The World Bank has listed both short-term and long-term measures to deal with the deterioration of human capital. In the short term, countries should promote and support vaccination campaigns and nutritional supplementation of young children; increase access to preschool and increase the coverage of cash transfer programs to vulnerable families.

For school-aged children, the report suggests increasing instructional time, assessing learning to match instruction to student levels, and streamlining curricula with a focus on core learning. For youth, the World Bank suggests support for tailored training, job placement, entrepreneurship programs, and new initiatives targeting the workforce.

In the long term, the report highlights, countries must build health, education and social protection systems that are agile, resilient and adaptable to current and future shocks, such as new pandemics or challenges arising from climate change. If this is not done, warned the World Bank, there will be not just one, but several lost generations.

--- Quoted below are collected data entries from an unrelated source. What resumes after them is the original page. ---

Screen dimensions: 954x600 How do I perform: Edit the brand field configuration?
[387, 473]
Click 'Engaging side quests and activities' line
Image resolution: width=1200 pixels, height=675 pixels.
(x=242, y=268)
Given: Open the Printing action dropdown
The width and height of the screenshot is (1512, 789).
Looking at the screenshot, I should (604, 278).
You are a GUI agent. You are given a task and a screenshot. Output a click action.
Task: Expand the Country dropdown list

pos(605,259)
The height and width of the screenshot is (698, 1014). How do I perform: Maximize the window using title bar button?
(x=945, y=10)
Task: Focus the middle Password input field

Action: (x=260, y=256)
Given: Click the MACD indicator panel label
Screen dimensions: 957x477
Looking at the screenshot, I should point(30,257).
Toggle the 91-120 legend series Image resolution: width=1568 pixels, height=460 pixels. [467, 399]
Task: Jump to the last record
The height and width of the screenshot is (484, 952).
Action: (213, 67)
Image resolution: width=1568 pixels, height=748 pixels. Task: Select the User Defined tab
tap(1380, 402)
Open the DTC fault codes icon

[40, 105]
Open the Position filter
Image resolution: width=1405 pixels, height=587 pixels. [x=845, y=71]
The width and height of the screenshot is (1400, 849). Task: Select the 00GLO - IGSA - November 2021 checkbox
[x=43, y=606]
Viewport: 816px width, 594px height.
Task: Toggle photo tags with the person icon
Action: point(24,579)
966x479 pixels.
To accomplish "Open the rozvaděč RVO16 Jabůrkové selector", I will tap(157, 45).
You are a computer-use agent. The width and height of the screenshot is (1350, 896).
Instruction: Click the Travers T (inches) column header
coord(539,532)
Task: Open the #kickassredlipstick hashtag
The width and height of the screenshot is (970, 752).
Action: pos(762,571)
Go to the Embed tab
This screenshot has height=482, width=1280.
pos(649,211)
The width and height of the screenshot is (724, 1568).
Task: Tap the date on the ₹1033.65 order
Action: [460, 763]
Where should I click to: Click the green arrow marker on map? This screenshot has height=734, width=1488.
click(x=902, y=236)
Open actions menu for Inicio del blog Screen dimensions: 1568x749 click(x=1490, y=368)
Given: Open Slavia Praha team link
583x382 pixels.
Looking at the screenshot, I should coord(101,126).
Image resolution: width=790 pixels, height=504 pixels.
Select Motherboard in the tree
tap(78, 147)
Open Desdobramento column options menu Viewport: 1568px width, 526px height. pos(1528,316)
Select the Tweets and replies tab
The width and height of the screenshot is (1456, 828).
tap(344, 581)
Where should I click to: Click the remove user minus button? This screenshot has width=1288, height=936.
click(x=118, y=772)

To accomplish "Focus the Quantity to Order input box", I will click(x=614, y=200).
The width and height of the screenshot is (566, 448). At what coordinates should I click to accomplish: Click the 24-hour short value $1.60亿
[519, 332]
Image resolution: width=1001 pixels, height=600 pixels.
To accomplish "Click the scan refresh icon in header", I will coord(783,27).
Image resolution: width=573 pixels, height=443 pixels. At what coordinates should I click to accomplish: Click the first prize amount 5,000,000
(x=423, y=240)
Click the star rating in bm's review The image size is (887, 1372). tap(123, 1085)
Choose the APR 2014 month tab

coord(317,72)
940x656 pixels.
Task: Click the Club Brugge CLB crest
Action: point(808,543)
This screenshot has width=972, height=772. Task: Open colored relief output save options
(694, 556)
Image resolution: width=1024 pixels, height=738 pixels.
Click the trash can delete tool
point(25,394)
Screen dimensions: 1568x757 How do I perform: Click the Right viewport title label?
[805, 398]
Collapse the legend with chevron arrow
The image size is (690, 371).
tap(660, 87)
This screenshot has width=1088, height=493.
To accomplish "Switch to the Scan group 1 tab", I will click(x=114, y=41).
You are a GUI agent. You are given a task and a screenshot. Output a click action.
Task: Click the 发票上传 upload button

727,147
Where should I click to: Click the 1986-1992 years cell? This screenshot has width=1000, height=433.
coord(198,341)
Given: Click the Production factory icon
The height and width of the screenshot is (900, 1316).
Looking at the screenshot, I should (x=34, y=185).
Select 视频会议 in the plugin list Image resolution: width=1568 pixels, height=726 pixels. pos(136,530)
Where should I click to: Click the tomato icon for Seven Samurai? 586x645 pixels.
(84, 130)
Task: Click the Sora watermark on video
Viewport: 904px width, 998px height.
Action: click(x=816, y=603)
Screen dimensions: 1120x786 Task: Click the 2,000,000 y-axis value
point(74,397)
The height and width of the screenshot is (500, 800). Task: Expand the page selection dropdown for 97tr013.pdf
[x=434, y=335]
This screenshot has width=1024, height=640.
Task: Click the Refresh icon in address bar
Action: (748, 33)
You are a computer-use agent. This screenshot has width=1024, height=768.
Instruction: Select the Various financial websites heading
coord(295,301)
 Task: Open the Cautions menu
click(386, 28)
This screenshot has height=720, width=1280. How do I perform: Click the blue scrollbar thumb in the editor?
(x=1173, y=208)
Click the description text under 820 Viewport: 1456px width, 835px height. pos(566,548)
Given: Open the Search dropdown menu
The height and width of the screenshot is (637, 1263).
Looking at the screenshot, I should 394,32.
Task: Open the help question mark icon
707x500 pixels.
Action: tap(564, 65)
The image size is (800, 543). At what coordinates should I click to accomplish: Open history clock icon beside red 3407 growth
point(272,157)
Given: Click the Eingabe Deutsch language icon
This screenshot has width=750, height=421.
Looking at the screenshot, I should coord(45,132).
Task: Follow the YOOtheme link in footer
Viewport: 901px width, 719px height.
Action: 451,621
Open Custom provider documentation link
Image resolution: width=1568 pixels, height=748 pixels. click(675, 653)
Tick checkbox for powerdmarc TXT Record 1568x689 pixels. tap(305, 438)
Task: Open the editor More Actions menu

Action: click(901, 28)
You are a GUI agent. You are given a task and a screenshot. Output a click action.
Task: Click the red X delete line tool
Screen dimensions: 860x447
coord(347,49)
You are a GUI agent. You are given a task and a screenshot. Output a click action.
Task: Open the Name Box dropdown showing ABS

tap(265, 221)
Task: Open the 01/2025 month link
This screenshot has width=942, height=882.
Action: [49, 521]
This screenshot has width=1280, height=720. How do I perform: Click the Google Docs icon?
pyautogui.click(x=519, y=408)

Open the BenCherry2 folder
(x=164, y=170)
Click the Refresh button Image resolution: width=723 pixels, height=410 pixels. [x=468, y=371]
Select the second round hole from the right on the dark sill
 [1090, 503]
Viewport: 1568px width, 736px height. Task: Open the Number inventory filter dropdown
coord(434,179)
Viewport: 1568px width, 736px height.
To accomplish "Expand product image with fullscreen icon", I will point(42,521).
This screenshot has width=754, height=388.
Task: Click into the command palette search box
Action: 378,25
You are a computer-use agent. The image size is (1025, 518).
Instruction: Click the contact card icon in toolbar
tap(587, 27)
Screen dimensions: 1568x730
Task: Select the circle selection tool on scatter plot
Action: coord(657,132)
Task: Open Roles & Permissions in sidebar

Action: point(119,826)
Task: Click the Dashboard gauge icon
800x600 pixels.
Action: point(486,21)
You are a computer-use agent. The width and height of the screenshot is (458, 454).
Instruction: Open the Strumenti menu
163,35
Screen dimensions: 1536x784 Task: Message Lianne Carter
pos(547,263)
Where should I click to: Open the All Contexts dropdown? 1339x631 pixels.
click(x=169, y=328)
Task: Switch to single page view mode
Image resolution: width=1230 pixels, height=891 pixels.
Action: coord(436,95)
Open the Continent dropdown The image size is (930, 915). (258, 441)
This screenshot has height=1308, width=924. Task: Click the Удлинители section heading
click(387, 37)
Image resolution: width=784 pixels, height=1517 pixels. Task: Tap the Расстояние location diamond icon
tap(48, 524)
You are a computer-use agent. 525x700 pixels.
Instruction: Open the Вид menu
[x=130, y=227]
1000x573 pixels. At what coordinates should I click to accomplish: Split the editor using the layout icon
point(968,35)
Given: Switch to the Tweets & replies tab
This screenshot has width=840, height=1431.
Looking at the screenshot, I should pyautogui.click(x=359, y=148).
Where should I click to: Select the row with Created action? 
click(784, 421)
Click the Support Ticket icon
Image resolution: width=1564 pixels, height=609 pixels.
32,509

World Bank Group financing to deal with the pandemic totaled US$ 72.8 billion between April 2020 and June 2022. Of this total, US$ 37.6 billion refer to credit lines from the World Bank itself and US$ 35.1 billion in funding from the International Development Agency. In the same period, 300 human capital development projects (education, training and health actions) in middle and low-income countries received support from the group, totaling US$ 47.5 billion.